NSO denies allegations that its Pegasus spyware was used on a “massive scale” and targetted political leaders, journalists and activists
Israeli surveillance specialist NSO Group is once again the headlines after a group alleged its spyware has been used “to facilitate human rights violations around the world on a massive scale.”
The allegation comes from the Pegasus Project, which describes itself is a collaboration by more than 80 journalists from 17 media organisations in 10 countries coordinated by Forbidden Stories, a Paris-based media non-profit, with the technical support of Amnesty International.”
The group said that it has conducted “cutting-edge forensic tests on mobile phones to identify traces of the spyware.”
The NSO spyware in question is called Pegasus, which has been in the headlines before.
In December last year a report by Citizen Lab at the University of Toronto alleged that dozens of Al Jazeera journalists were allegedly hacked with the help of NSO spyware, reportedly by exploiting a vulnerability in the iPhone operating system.
NSO is also engaged in a legal battle with WhatsApp, after Facebook sued NSO in October 2019 and alleged it was behind the cyberattack in 2019 that infected devices with advanced surveillance hacks (reportedly from NSO) in May 2019.
NSO Group is in the business of developing surveillance tools that are intended for use by governments and law enforcement agencies.
It denied the WhatsApp compromise.
But the Pegaus Project alleges that the NSO spyware has been used against heads of state, activists and journalists, including Jamal Khashoggi’s family.
Washington Post journalist Jamal Khashoggi was a prominent critic of the Saudi government, and in October 2018, he was murdered in the Saudi consulate in Istanbul by agents of the Saudi government.
Even former Amazon CEO Jeff Bezos allegedly had his phone hacked, with one security expert telling Silicon UK last year that that hack had all the hallmarks of the Pegasus spyware,
But what exactly are the Pegaus Project alleging that NSO and its Pegasus spyware have done?
“The Pegasus Project lays bare how NSO’s spyware is a weapon of choice for repressive governments seeking to silence journalists, attack activists and crush dissent, placing countless lives in peril,” Agnès Callamard, Secretary General of Amnesty International said.
“These revelations blow apart any claims by NSO that such attacks are rare and down to rogue use of their technology,” said Callamard. “While the company claims its spyware is only used for legitimate criminal and terror investigations, it’s clear its technology facilitates systemic abuse.

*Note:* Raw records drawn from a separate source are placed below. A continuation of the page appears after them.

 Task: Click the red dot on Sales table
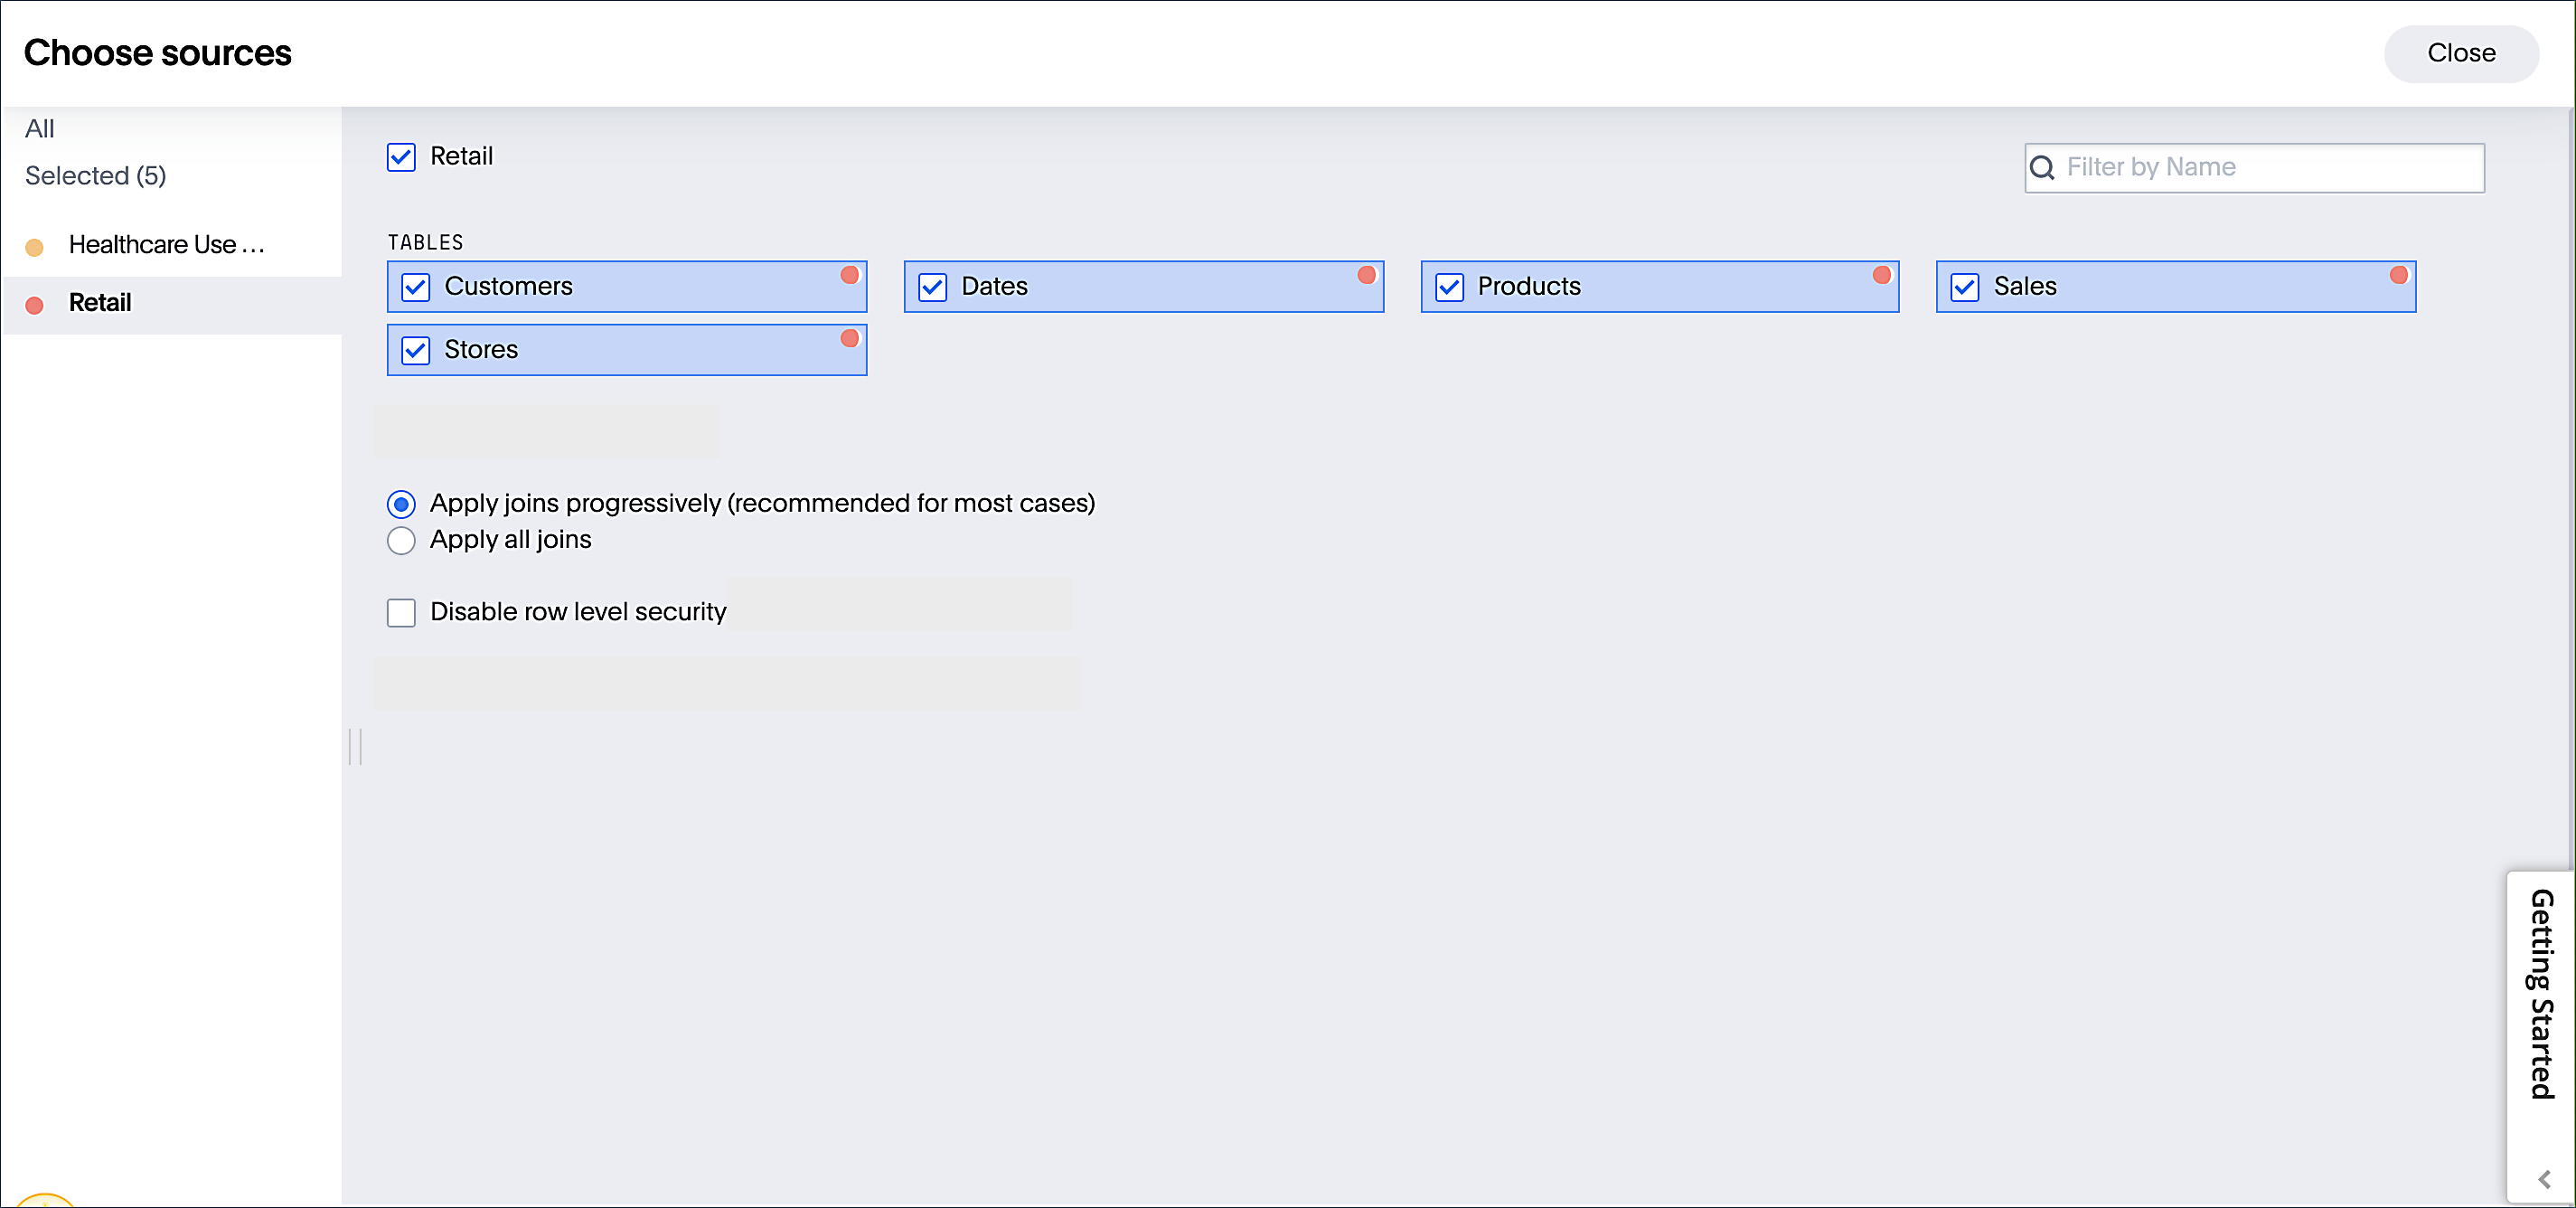point(2398,275)
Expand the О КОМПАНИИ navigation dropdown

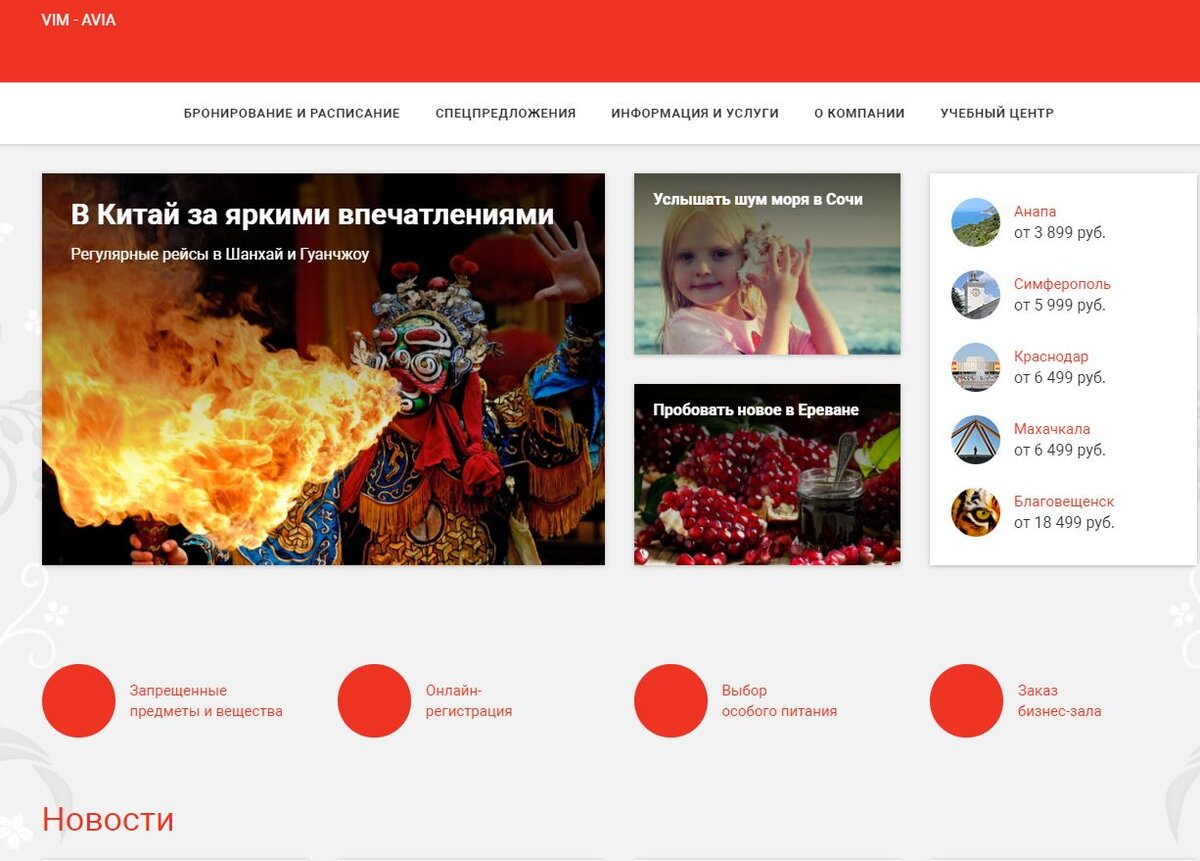tap(861, 113)
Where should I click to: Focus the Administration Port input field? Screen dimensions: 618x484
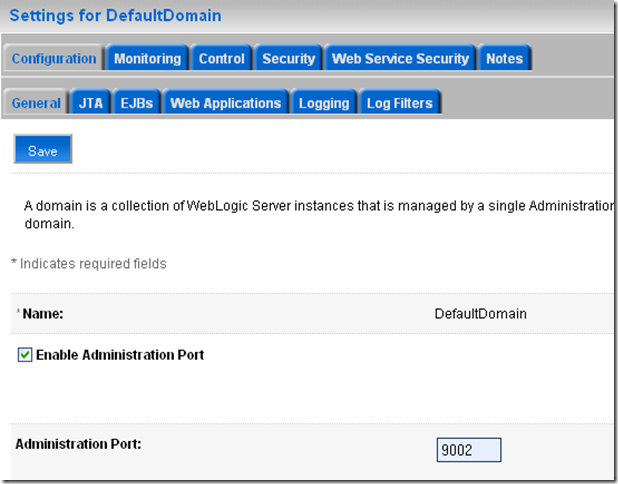click(x=468, y=451)
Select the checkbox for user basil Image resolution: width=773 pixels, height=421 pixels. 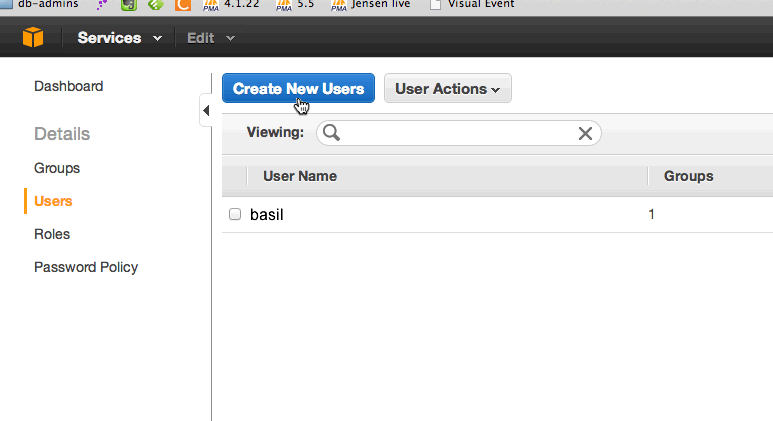[235, 214]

They paint a picture of legitimacy, while profiting from widespread human rights violations.”
“Clearly, their actions pose larger questions about the wholesale lack of regulation that has created a wild west of rampant abusive targeting of activists and journalists,” said Callamard. “Until this company and the industry as a whole can show it is capable of respecting human rights, there must be an immediate moratorium on the export, sale, transfer and use of surveillance technology.”
However NSO Group said it “firmly denies false claims” in the report.
“NSO Group firmly denies false claims made in your report, many of which are uncorroborated theories that raise serious doubts about the reliability of your sources, as well as the basis of your story,” the firm said.
“NSO Group has good reason to believe that claims that you have been provided with, are based on misleading interpretation of leaked data from accessible and overt basic information, such as HLR Lookup services, which have no bearing on the list of the customers’ targets of Pegasus or any other NSO products,” said the firm.
“Such services are openly available to anyone, anywhere, and anytime, and are commonly used by governmental agencies for numerous purposes, as well as by private companies worldwide,” it added. “It is also beyond dispute that the data has many legitimate and entirely proper uses having nothing to do with surveillance or with NSO, so there can be no factual basis to suggest that a use of the data somehow equates to surveillance.”